To interface or not to interface

Steven Schveighoffer schveiguy at
Mon May 24 14:26:16 PDT 2010

On Mon, 24 May 2010 17:11:49 -0400, Walter Bright  
<newshound1 at> wrote:

> Steven Schveighoffer wrote:
>> It's a logical conclusion.  You provide a map-type collection, call it  
>> a HashMap.  Then, a UI designer wants to abstract his specific Map-like  
>> container that exposes his elements, so you provide him a Map  
>> interface.  But HashMap implements all the required functions to be  
>> able to implement the Map interface, so you slap Map on the back of the  
>> class definition, and presto!  It implements the map interface.   
>> Where's the extra complexity?
> The extra complexity is in the container supporting very different ways  
> to do the same thing.

I don't see this being "very different":

coll.add(coll2); // uses coll2 as interface.
coll.add(coll2[0..5]); // uses coll2 slice as a range.
coll.add(arr); // adds an array.

>> I don't see how that's a bad thing.
> If the user wants an interface, he can add one on to the front of the  
> collection. It doesn't need to be in the collection itself.

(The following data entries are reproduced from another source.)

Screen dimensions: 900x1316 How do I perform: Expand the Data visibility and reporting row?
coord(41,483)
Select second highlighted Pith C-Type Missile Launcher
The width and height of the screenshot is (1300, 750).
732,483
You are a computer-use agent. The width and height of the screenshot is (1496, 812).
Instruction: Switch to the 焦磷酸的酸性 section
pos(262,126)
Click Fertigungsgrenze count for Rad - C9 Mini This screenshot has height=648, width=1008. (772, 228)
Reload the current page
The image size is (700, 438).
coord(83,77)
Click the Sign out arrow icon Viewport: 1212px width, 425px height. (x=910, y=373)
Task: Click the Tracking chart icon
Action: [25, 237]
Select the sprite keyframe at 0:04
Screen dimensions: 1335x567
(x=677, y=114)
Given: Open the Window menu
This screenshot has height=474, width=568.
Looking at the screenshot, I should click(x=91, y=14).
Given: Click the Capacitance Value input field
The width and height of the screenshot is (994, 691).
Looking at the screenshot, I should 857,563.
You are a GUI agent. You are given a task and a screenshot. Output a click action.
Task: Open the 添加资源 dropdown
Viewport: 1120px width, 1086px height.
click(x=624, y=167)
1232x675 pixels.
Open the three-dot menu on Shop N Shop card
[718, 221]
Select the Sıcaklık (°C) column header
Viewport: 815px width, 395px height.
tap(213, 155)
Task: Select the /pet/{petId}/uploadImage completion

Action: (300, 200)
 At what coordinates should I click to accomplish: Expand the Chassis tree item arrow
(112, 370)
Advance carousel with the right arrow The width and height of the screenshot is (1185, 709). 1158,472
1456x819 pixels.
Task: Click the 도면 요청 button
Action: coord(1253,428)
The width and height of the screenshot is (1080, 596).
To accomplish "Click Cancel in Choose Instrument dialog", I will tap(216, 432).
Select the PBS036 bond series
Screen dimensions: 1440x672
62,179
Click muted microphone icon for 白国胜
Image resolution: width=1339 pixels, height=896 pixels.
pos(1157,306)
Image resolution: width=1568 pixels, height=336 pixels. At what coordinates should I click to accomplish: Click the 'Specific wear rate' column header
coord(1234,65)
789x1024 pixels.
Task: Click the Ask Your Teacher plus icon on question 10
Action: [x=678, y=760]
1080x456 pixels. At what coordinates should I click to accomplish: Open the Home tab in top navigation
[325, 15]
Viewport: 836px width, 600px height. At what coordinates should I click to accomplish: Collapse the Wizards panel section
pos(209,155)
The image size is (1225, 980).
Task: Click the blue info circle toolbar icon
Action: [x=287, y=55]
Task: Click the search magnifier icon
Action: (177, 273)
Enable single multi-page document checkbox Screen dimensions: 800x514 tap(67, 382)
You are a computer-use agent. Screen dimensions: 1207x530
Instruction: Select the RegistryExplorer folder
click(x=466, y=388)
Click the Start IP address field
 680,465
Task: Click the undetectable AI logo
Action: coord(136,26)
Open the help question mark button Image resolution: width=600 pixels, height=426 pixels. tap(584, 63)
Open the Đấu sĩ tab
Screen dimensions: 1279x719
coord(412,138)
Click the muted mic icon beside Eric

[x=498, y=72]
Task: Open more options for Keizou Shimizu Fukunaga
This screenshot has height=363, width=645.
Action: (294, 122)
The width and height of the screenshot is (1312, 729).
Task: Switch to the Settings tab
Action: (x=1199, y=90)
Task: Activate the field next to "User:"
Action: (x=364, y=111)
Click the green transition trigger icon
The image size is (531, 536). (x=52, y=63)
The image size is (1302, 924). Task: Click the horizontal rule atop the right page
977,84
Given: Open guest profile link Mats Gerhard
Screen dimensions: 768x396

We're going in circles here.  I feel like pointing back to my previous  
post with the wrapping example...

All an interface does is give an abstract representation of functions that  
are *already there*.  Removing the interface does not remove the functions  
that implemented the interface.

> The "bad" thing is the component integrating in capability that is  
> easily done as an add-on.
> This reminds me of a fellow I worked with years ago who would provide  
> both a free-function interface and a class interface to each of his  
> components. It was completely redundant to do both, and added pages of  
> complexity and documentation.

This is completely different, I'm tacking on one small piece of  
declaration and the class becomes an interface.  I'm not reimplementing or  
wrapping anything.  Surely you can see that.

In a related story, I *did* have to do something like this when someone  
wanted a Java interface to some C++ code we had.  In order to do this, we  
had to declare extern "C" functions that Java could interface via JNI.